Characterization of UV-Visible Aerosol Absorption Properties Using Satellite-Ground Synergy

Constraining spectral-aerosol absorption in remote sensing and modeling remains a challenging task. In this research, we retrieve wavelength-dependent single scattering albedo (SSA) of aerosols from UV to the visible range by using independently measured aerosol optical depth (AOD) from ground-based Sun Photometers at the Aerosol Robotic Network (AERONET) sites as a constraint in the inversion with measured satellite radiances. We utilize the near-UV (340, 354, and 388 nm) and visible (466 and 646 nm) radiances measured by the Ozone Monitoring Instrument (OMI) and MODerate Imaging Spectrometer (MODIS), respectively, for the proposed inversion. The wavelength-dependent single scattering albedo of aerosols is derived for a total of 96 sites distributed globally for which continuous, long-term AERONET measurements are available.

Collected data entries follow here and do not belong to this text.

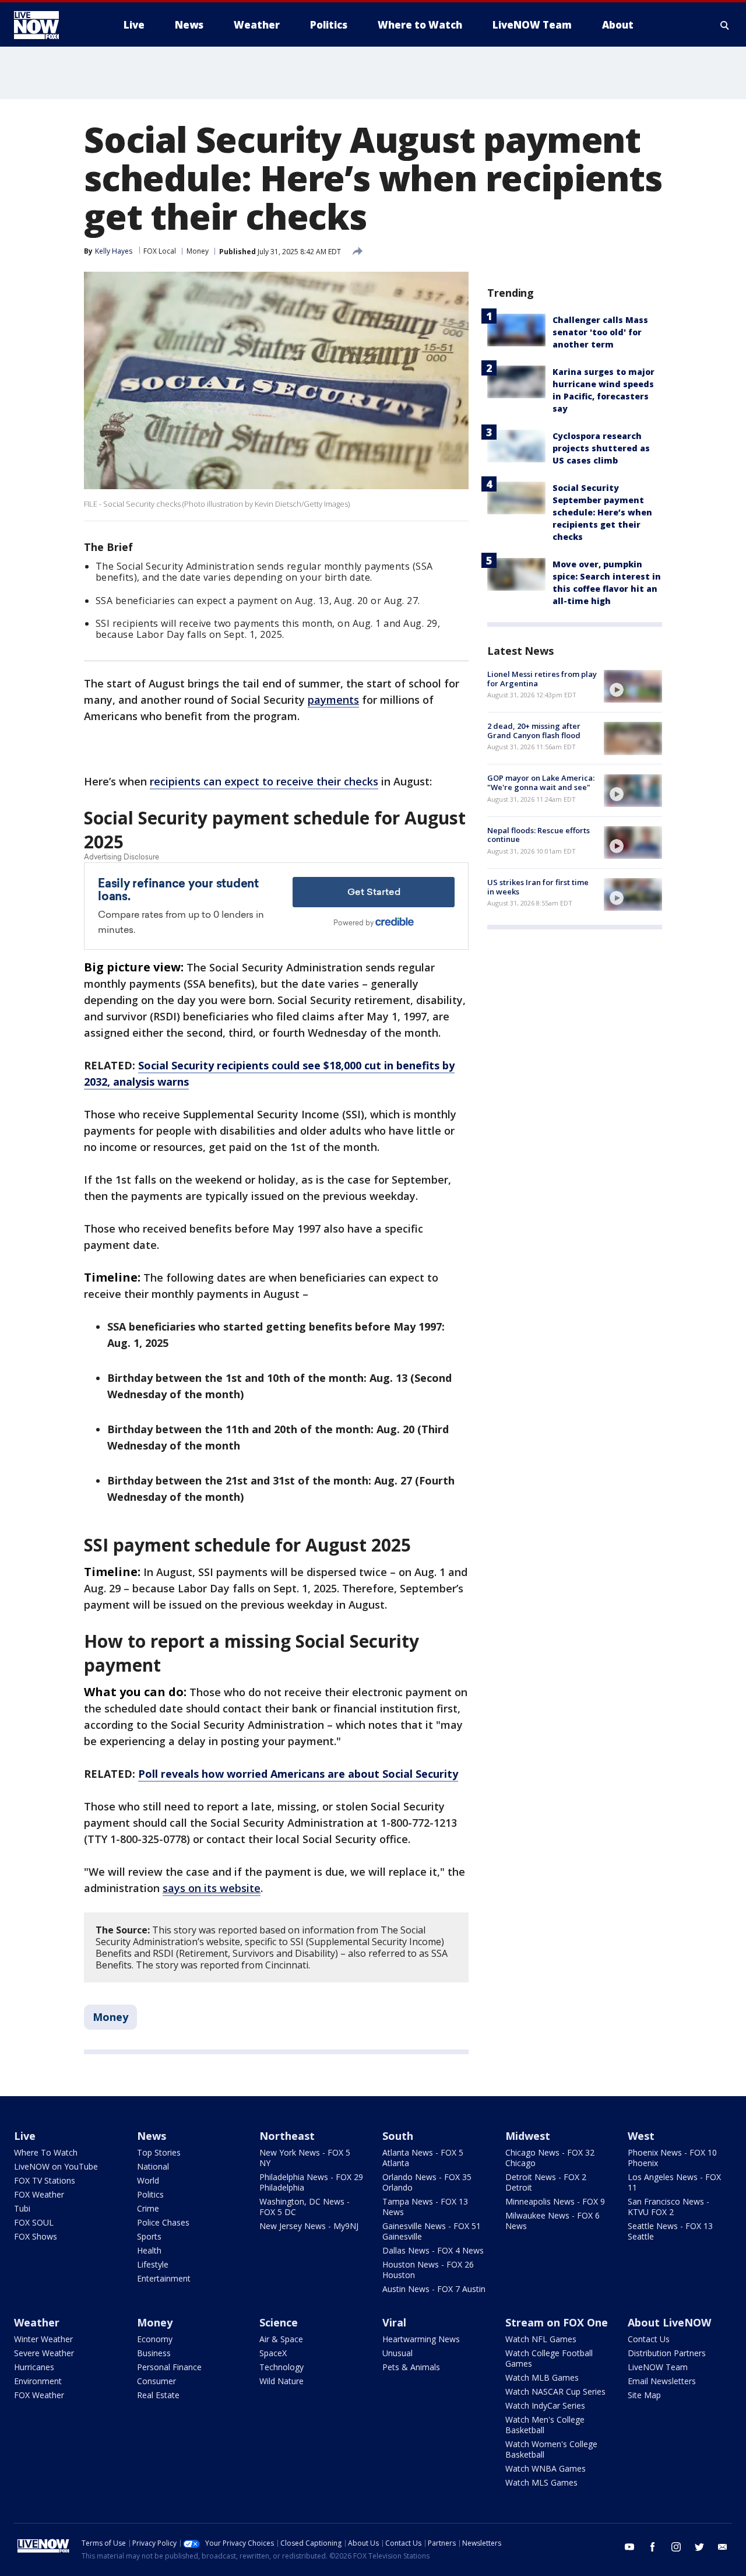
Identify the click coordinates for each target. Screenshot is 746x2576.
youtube (629, 2547)
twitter (699, 2547)
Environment (38, 2381)
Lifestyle (152, 2264)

The UV-Visible spectral dependence of SSA obtained from our application is found to be consistent with previous studies. In comparison to the AERONET, our retrieved SSA for 40% (60%) of observations at 388 nm and 646 nm agrees within the absolute difference of 0.03 (0.05) at 440 nm and 675 nm respectively. We will present seasonal behavior of spectral SSA over several regions worldwide influenced by the biomass burning, dust transport, and urban-industrial pollution. The derived aerosol spectral SSA data set extends the aerosol absorption record in the near-UV region, where such inversion from AERONET is non-existent.